Para Levy la técnica no es ni buena ni mala, lo que no significa necesariamente atribuirle la condición de neutralidad. En verdad, esas categorías asesinan todo pensamiento. Liquidan lo epistemológico. Levy propone entonces ni condenar ni halagar a la técnica, y nos recomienda no pedirle fines últimos. Creo que también, ya que estamos quemado categorías, podríamos quemar esa: incendien la idea de fines.

No esperemos soluciones de la técnica.
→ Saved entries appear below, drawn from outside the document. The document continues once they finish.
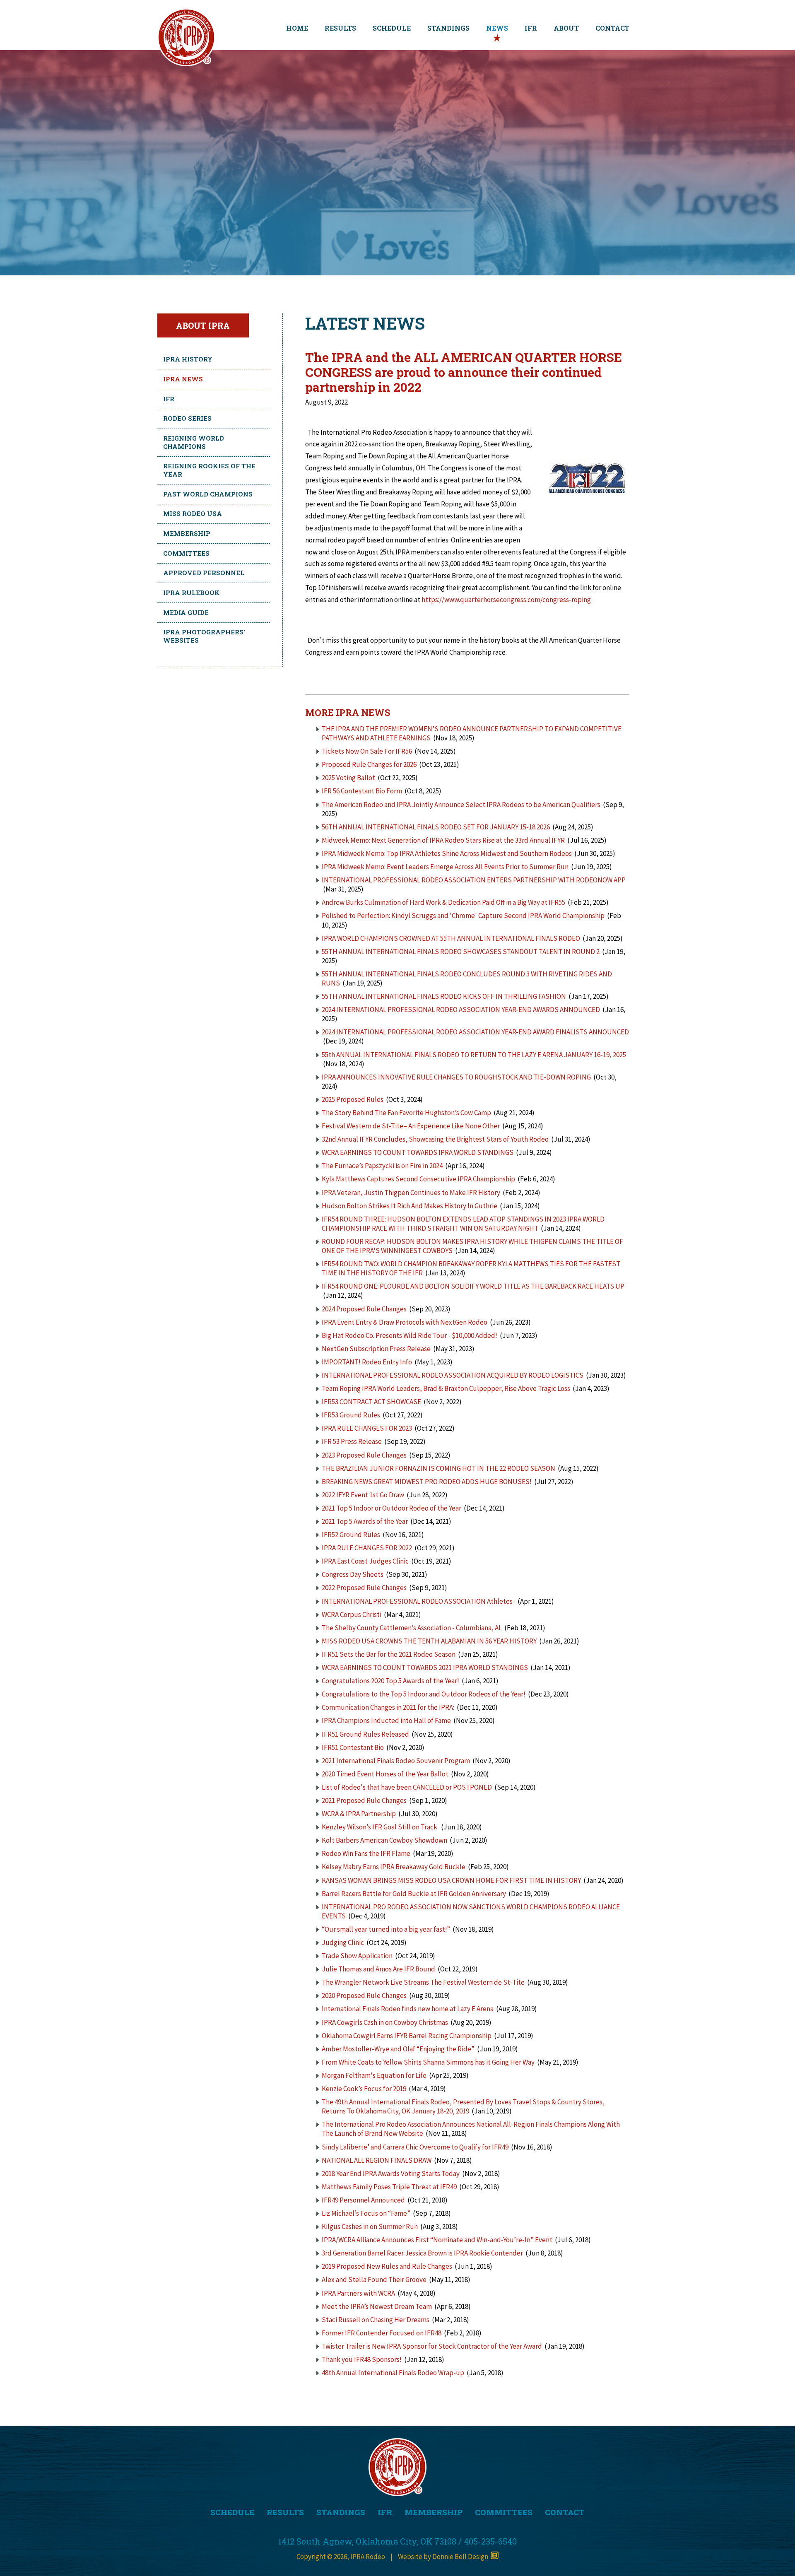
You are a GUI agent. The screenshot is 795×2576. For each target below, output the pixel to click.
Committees (186, 553)
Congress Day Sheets (353, 1574)
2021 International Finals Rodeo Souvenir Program (396, 1760)
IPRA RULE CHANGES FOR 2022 (367, 1547)
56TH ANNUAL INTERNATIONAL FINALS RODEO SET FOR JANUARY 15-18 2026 (436, 826)
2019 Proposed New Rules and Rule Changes (387, 2266)
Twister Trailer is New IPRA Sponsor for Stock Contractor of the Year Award (432, 2346)
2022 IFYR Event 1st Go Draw (363, 1494)
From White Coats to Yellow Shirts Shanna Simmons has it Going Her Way (428, 2062)
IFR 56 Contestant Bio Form (362, 790)
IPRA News (183, 379)
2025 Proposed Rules (352, 1099)
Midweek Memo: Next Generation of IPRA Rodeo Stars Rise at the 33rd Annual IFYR (443, 840)
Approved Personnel (203, 573)
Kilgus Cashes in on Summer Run (370, 2226)
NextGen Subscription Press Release (377, 1348)
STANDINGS (448, 28)
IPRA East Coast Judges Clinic (365, 1561)
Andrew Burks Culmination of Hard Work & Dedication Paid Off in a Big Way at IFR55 (443, 902)
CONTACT (612, 28)
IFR (531, 28)
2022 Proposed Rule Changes (365, 1587)
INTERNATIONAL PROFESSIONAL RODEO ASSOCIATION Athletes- (418, 1601)
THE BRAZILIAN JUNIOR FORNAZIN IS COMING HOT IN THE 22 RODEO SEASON (438, 1468)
Quememos también la idea de soluciones. Porque si la técnica es el medio el orden es el mensaje. Y ese nuevo orden, como advierte con lucidez Levy, contiene aspectos favorables y otros no tanto.

Para avanzar, Levy nos propone sumergir los sistemas técnicos –cuidado acá, no habla solo de técnica sino que piensa en términos de sistemas técnicos, en términos que suponen una ecología- en un devenir colectivo para así poder reconocer lo instituyente, que siempre esta presente al menos en potencia, que a veces logra instituir y que casi nunca vemos. Entonces, en plan de manual, preguntémonos pensando a escala, ¿qué instituye la técnica?

Un ejemplo muy claro de Levy es la comparación entre informática y arquitectura o urbanismo: en lugar de estructurar el espacio físico de las relaciones humanas y de la vida cotidiana, el técnico informático, que nace automatizando el calculo, organiza el espacio de las funciones cognitivas, es decir, captación de información, puesta en memoria, evolución, previsión, decisión, concepción, etc. Para reforzar esta idea, Levy se pregunta: ¿qué se diría de los arquitectos y urbanistas que no tuvieran ninguna noción de sociología, de estética, o de historia del arte?

Los seis principios sobre el hipertexto:1.Principio de metamorfosis: la red hipertextual se encuentra sin cesar en un proceso de reconstrucción y renegociación.

2.Principio de heterogeneidad: Los componentes de sentido, los vínculos y los nodos de una red hipertextual son heterogéneos, El proceso sociotecnico supone múltiples asociaciones entre ellos.

3.Principio de multiplicidad y ajuste de las escalas: El hipertexto se organiza sobre una estructura fractal, es decir que cualquier vinculo o nodo puede revelarse y propagar efectos a escala.

4.Principio de exterioridad: la red no posee unidad orgánica ni motor interno. Ella pende de un exterior indeterminado.

5.Principio de topología: En los hipertextos todo funciona por proximidad, por cercanía. El curso de los fenómenos allí es un asunto de topología, de caminos. La red no esta en el espacio, es el espacio.

6.Principio de movilidad de los centros: la red carece de centro o, mas bien, posee varios centros permanentes que son como tantos otros puntos luminosos perpetuamente móviles.

Citas de Levy:El acto de comunicación define la situación que va a otorgar sentido a los mensajes intercambiados (…) El sentido emerge y se da en situación, siempre es local, fechado, y transitorio

Los cambios en las técnicas de transmisión y tratamiento de los mensajes transforman los ritmos y las modalidades de comunicación. Esto redefine, recodifica.

Cada palabra no solo transforma el estado de excitación de la red semántica, sino que contribuye a construir o a remodelar la topología de la red.

No existe pues la técnica por un lado y el uso por el otro, sino un único hipertexto, una inmensa red fluctuante y complicada de usos, y en eso consiste, precisamente, la técnica.

La red digital: el texto como geometría variable de la imagen animada.

A propósito de una función de los sistemas expertos en los hipertextos, se le podría enseñar a un modulo personal de la terminal a atrapar en la red todos los documentos textuales y audiovisuales susceptibles de interesarnos, luego a jerarquizar, organizar, compactar y paginar los documentos en cuestión según las modalidades de interfaz que mas nos convinieran. Ese reprocesamiento explotaría, tanto como fuera posible, a la codificación digital, y el apoyo que esa codificación le da a los programas de inteligencia artificial. Se obtendrá algo así como periódicos audiovisuales íntegramente personalizados, diferentes para cada uno en función de sus intereses y elecciones.

La digitalización permite el paso de la copia a la modulación.